Una posizione, quella del Pd, che sfiora infatti una crisi di dignità. Basta davvero una clip del comico genovese per appianare ogni contrasto e sdraiarsi in un “mai dire mai”? Con uno che ti mandava a quel paese fino a ieri, che ti chiamava “pdmenoelle” e che anche quando ha avuto parole morbide per il centrosinistra – molto raramente, è noto – si è sempre rivolto al suo popolo (pure definito nel 2015 come composto da “ex broker o ex banda della Magliana”) e mai alla sua dirigenza?

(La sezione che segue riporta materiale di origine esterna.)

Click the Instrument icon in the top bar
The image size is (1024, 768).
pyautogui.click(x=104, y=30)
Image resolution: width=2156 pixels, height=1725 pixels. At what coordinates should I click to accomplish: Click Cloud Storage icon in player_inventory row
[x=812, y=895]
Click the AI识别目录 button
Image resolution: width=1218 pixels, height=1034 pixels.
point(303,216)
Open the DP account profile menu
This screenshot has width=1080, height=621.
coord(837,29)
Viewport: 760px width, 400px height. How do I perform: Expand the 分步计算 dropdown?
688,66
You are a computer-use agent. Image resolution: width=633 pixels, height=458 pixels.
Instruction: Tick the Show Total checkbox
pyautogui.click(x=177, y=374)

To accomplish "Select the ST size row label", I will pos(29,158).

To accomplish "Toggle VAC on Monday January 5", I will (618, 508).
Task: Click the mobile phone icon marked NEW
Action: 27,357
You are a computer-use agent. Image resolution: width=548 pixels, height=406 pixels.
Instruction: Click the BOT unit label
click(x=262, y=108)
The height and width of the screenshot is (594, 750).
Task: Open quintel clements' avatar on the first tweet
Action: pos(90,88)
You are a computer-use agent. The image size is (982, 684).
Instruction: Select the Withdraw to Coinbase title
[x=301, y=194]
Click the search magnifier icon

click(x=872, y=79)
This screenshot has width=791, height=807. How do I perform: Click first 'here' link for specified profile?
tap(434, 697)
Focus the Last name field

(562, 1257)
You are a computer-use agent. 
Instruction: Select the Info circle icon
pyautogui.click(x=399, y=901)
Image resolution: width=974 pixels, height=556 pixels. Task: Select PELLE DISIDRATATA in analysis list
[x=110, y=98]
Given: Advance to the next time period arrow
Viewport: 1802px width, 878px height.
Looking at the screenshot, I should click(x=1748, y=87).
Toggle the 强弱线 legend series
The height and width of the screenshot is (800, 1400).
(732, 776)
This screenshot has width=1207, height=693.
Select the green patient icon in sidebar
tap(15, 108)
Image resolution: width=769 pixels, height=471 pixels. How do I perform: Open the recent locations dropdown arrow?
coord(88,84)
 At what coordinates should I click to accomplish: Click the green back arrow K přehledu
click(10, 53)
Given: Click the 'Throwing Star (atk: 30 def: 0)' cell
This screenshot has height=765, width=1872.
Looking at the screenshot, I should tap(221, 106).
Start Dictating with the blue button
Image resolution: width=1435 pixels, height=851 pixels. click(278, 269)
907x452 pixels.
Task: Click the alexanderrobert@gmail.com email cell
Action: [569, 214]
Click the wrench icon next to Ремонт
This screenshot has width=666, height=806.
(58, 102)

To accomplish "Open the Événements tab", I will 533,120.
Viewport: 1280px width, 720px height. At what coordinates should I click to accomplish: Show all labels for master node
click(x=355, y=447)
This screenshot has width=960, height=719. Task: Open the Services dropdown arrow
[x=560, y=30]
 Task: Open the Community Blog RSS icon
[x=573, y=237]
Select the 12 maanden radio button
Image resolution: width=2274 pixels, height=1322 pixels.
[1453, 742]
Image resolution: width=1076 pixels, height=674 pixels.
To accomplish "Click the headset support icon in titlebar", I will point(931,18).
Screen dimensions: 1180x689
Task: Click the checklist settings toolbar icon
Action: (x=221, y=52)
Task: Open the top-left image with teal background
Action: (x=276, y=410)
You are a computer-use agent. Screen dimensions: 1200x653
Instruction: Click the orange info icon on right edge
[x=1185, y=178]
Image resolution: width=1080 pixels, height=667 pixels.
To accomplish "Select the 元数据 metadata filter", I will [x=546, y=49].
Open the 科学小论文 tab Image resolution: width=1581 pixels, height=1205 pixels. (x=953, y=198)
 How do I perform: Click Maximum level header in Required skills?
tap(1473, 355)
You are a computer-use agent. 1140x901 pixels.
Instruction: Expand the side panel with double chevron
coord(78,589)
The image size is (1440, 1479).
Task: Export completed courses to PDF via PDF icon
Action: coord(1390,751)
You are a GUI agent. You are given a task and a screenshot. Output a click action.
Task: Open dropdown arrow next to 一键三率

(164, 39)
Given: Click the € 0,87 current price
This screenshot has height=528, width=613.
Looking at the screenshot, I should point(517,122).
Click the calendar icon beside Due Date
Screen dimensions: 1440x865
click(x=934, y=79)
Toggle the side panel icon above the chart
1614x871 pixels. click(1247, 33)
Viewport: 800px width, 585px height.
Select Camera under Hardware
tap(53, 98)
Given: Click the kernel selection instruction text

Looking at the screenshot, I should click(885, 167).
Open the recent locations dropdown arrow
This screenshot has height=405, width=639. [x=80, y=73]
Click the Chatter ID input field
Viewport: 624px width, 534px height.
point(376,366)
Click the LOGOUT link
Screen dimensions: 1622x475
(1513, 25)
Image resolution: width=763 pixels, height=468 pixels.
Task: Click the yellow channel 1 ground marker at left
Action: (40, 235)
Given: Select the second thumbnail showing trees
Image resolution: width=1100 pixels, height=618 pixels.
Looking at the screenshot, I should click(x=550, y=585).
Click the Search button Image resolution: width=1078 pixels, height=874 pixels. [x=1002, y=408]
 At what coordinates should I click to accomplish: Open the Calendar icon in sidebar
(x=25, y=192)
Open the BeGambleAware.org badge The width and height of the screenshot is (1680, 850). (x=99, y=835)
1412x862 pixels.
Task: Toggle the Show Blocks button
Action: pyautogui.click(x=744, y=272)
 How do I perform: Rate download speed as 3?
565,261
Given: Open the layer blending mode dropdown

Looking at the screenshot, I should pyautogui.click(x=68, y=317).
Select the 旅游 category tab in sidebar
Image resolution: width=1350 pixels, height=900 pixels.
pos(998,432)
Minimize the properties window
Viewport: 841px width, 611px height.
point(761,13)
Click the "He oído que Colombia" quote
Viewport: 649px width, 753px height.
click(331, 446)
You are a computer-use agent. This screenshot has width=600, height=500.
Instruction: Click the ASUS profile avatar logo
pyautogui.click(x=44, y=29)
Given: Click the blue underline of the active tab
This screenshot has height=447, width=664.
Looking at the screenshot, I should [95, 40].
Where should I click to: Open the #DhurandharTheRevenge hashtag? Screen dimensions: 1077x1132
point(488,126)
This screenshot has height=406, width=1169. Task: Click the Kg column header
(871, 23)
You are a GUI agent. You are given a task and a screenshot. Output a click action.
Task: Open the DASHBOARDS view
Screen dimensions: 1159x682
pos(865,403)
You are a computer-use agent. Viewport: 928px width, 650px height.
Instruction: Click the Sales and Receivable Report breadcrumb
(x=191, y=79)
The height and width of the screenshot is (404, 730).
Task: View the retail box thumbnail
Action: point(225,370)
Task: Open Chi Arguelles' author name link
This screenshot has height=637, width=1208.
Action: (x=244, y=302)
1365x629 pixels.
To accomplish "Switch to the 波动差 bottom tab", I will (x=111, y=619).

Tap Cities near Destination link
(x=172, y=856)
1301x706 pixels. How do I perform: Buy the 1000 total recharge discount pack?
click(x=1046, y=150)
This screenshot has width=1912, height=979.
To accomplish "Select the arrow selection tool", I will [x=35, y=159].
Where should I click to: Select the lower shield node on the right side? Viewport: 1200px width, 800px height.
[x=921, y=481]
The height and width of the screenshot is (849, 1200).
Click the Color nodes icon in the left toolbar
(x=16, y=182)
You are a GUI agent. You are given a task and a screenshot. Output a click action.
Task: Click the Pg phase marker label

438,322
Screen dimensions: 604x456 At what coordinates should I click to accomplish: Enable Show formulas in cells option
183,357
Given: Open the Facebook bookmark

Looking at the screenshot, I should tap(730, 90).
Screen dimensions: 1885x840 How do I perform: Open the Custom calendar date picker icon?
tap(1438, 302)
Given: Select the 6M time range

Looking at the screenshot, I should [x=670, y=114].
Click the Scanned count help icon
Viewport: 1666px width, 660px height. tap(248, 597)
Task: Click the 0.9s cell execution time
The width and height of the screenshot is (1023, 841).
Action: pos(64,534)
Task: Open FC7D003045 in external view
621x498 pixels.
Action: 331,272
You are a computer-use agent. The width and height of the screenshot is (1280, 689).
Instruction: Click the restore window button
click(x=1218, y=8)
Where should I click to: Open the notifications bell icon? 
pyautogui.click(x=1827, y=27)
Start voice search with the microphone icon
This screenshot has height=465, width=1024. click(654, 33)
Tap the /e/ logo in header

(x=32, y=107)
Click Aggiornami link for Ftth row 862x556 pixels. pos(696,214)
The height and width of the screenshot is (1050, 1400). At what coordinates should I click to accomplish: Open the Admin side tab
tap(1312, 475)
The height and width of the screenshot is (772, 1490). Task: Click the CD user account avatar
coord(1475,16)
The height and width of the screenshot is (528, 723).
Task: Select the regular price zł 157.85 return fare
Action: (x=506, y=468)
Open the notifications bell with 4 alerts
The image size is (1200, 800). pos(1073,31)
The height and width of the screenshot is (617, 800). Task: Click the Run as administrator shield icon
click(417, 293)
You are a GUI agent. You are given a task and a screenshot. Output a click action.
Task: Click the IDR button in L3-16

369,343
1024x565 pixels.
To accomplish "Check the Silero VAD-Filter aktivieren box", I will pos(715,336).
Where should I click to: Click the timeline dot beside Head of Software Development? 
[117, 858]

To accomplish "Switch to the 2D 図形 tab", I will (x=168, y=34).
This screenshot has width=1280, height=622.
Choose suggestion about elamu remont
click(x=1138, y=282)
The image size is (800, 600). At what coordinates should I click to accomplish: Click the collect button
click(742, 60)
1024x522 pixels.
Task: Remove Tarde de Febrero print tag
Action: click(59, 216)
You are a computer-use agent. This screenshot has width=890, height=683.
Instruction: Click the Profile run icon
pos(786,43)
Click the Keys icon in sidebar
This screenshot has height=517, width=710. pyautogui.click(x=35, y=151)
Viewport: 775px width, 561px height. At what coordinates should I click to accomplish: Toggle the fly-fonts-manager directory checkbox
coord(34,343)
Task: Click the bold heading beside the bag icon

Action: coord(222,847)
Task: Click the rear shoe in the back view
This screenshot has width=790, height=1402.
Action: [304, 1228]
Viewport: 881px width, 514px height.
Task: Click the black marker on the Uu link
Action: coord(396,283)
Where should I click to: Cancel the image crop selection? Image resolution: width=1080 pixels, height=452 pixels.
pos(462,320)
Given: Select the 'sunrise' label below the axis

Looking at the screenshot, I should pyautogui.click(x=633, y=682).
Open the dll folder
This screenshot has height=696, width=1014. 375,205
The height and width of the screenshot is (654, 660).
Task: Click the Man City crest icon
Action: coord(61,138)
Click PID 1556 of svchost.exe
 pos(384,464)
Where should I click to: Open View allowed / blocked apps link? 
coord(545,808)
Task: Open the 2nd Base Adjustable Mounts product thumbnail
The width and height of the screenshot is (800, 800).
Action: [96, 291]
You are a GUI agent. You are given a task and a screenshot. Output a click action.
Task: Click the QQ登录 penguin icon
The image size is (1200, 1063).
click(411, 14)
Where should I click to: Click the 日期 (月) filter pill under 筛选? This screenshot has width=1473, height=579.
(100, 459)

Davvero l’ascendente di Beppe Grillo sul centrosinistra è così duro a morire? In parte si capisce: il profilo di Grillo, chissà se vero o presunto, è apparso fino al 2009 come quello di un deluso di sinistra, come si sentiva già dal 2001. Basti pensare ai suoi continui e provocatori tentativi di penetrare il Pd – chi si ricorda la rimbalzata iscrizione del 2009, propedeutica per candidarsi alle primarie? – e alle pressioni su Romano Prodi. Eppure nel frattempo c’erano già stati i due Vaffa Day, che più della fondazione del M5s avrebbero tenuto a battesimo il sentimento anti-casta che avrebbe travolto non tanto le rendite di posizione, i privilegi indebiti e la corruzione (d’altronde estesissimi ed endemici all’apparato di stato) ma i principi di competenza e di impegno. Una ferita che impiegherà molto tempo a cicatrizzarsi.

Insomma, in queste ore il Pd sta pericolosamente giocando con quel che rimane della sua dignità e della sua credibilità non solo sull’elettorato più fedele ma su quello di area, quello cioè che entra ed esce dal perimetro dem, che vota e magari la volta dopo non vota, ma che ovviamente non può accettare il surrealismo del governo Conte bis e l’operazione di salvataggio delle sorti politiche di Luigi Di Maio. E soprattutto non si immagina un elettore capace di passare oltre questa sindrome di Stoccolma, una prostrazione di massa della già flaccida dirigenza democratica al cospetto di chi, in ordine sparso, ha definito quel partito “il preferito dalla camorra”, implicato in Mafia Capitale, politicamente complice “delle responsabilità, civili e penali, dei dirigenti e degli amministratori truffatori di povera gente” e molto, molto altro di infamante.

Le cose in politica cambiano, ed è normale e in un certo senso giusto che sia così, ma forse, nel caso del Pd, varrebbe la pena rimanere composti e dimostrare un po’ di serietà davanti alle sgangherate sirene grilline. Sempre che di serietà si sia capaci, ovviamente.